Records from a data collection
======
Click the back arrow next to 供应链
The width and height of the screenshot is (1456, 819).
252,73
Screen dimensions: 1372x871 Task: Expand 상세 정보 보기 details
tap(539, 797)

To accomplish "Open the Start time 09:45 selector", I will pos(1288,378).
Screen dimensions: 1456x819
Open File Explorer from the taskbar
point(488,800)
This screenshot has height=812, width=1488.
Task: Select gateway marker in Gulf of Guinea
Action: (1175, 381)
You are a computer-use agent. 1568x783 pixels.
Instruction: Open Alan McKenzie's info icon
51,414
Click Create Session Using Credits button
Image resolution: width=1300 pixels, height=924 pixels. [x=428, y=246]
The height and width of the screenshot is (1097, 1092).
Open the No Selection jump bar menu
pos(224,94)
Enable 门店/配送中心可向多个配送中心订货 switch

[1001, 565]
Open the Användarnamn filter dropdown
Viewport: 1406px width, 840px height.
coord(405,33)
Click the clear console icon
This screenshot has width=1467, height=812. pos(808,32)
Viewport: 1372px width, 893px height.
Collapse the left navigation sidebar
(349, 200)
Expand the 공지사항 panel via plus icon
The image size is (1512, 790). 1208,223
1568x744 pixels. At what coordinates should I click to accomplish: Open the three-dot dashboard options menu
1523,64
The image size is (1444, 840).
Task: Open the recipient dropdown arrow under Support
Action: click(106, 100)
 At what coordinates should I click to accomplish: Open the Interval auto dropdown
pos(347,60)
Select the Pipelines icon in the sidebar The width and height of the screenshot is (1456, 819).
======
> **The problem**
Your reply must contain each entry, reproduced exactly.

> **Response box**
Click the back arrow next to 供应链
The width and height of the screenshot is (1456, 819).
252,73
Screen dimensions: 1372x871 Task: Expand 상세 정보 보기 details
tap(539, 797)

To accomplish "Open the Start time 09:45 selector", I will pos(1288,378).
Screen dimensions: 1456x819
Open File Explorer from the taskbar
point(488,800)
This screenshot has height=812, width=1488.
Task: Select gateway marker in Gulf of Guinea
Action: (1175, 381)
You are a computer-use agent. 1568x783 pixels.
Instruction: Open Alan McKenzie's info icon
51,414
Click Create Session Using Credits button
Image resolution: width=1300 pixels, height=924 pixels. [x=428, y=246]
The height and width of the screenshot is (1097, 1092).
Open the No Selection jump bar menu
pos(224,94)
Enable 门店/配送中心可向多个配送中心订货 switch

[1001, 565]
Open the Användarnamn filter dropdown
Viewport: 1406px width, 840px height.
coord(405,33)
Click the clear console icon
This screenshot has width=1467, height=812. pos(808,32)
Viewport: 1372px width, 893px height.
Collapse the left navigation sidebar
(349, 200)
Expand the 공지사항 panel via plus icon
The image size is (1512, 790). 1208,223
1568x744 pixels. At what coordinates should I click to accomplish: Open the three-dot dashboard options menu
1523,64
The image size is (1444, 840).
Task: Open the recipient dropdown arrow under Support
Action: click(106, 100)
 At what coordinates should I click to accomplish: Open the Interval auto dropdown
pos(347,60)
Select the Pipelines icon in the sidebar The width and height of the screenshot is (1456, 819).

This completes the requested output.